Extracted records:
──────────────────────────────

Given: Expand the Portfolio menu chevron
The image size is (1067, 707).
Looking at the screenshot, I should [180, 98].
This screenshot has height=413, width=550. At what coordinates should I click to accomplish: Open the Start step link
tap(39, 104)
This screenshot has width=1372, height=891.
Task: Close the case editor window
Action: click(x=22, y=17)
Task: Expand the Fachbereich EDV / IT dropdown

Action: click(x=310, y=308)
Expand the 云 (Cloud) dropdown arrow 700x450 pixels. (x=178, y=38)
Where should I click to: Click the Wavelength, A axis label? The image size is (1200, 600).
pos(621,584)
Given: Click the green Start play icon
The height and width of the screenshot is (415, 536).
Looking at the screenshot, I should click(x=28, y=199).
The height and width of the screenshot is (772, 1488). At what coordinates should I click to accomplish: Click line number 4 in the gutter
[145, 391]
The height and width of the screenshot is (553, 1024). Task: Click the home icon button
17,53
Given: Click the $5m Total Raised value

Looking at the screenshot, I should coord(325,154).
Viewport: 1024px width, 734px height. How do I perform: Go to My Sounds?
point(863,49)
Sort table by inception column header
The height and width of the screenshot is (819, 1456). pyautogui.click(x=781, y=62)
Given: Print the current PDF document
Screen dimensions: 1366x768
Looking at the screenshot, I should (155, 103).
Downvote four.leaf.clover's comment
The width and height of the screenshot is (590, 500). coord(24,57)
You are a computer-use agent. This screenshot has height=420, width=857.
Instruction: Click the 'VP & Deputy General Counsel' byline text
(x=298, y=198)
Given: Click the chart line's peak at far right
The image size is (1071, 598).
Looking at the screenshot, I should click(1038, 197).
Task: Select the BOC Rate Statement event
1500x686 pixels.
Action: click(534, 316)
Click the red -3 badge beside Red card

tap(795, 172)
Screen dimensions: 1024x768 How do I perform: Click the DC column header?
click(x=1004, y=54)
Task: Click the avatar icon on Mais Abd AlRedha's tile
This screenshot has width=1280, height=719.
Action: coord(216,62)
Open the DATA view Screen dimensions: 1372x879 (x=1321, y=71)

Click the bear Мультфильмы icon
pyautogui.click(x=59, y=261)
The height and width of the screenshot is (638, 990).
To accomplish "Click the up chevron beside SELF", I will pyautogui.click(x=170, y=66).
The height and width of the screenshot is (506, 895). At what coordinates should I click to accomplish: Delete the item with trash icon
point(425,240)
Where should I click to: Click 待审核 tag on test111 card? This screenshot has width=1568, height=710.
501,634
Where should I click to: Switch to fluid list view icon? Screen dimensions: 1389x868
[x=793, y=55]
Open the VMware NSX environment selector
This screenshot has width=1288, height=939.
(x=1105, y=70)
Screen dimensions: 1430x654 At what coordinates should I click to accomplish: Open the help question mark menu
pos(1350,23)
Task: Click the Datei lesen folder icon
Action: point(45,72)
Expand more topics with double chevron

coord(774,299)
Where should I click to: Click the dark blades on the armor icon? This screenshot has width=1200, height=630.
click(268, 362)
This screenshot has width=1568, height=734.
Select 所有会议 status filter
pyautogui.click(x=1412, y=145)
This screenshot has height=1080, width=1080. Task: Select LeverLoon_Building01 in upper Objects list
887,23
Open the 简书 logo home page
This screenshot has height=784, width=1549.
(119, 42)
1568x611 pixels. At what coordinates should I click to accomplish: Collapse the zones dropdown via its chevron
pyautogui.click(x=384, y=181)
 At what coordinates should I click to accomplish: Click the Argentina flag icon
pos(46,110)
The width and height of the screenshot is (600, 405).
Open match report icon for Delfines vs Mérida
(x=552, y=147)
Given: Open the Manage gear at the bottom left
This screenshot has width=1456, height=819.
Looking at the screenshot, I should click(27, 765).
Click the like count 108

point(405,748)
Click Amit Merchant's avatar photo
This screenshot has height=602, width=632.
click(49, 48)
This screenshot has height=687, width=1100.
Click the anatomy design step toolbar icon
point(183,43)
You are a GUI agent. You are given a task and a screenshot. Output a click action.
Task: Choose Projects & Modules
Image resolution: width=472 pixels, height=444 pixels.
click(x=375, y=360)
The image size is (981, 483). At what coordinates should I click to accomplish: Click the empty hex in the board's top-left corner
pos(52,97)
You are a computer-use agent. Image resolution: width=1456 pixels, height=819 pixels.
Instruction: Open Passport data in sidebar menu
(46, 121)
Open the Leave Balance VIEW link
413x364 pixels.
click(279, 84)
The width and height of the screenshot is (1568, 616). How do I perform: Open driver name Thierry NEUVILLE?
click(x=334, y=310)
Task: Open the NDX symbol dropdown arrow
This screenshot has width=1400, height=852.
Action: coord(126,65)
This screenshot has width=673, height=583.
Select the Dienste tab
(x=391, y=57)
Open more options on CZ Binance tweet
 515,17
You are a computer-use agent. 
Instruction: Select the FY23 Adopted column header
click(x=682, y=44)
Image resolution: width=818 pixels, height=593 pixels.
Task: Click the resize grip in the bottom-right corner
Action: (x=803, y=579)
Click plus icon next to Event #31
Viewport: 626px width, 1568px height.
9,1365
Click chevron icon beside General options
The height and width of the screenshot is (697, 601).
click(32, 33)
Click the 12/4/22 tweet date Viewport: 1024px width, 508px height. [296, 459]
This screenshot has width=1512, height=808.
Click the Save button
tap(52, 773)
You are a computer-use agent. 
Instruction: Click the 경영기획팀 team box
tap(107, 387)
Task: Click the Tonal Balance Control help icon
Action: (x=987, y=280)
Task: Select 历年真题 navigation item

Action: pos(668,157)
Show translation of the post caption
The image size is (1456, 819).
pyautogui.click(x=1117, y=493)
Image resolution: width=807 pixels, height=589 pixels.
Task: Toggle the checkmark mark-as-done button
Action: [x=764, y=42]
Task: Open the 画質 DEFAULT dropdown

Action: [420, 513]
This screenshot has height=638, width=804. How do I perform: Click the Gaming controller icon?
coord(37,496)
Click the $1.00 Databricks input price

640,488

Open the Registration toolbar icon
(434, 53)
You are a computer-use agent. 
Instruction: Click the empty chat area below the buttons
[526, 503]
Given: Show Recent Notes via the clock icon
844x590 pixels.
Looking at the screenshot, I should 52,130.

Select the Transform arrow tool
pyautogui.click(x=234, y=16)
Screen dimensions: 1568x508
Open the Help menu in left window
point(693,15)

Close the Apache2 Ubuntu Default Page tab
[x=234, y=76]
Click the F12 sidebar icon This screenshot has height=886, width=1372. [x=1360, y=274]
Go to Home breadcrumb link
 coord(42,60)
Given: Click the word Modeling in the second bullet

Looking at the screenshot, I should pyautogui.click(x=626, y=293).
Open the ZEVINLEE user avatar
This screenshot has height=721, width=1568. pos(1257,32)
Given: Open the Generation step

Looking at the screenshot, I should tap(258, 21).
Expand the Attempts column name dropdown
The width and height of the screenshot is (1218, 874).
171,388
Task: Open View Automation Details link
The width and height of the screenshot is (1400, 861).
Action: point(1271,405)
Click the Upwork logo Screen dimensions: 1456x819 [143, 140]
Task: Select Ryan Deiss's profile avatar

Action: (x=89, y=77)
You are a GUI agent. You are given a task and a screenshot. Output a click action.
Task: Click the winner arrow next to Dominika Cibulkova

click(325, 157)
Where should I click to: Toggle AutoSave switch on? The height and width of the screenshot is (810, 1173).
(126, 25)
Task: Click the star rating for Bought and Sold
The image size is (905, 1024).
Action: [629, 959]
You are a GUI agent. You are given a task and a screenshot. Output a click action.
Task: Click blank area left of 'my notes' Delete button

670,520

──────────────────────────────

### [Direction]
Reproduce every line of the material between the lines holding "The height and width of the screenshot is (638, 990)." and "point(425,240)", inclusive, requests included. Multiply each coordinate in the answers by 2.25 and round it to the nearest whole number, with halves rounded up.

### [Written response]
The height and width of the screenshot is (638, 990).
To accomplish "Click the up chevron beside SELF", I will pyautogui.click(x=383, y=149).
The height and width of the screenshot is (506, 895). At what coordinates should I click to accomplish: Delete the item with trash icon
point(956,540)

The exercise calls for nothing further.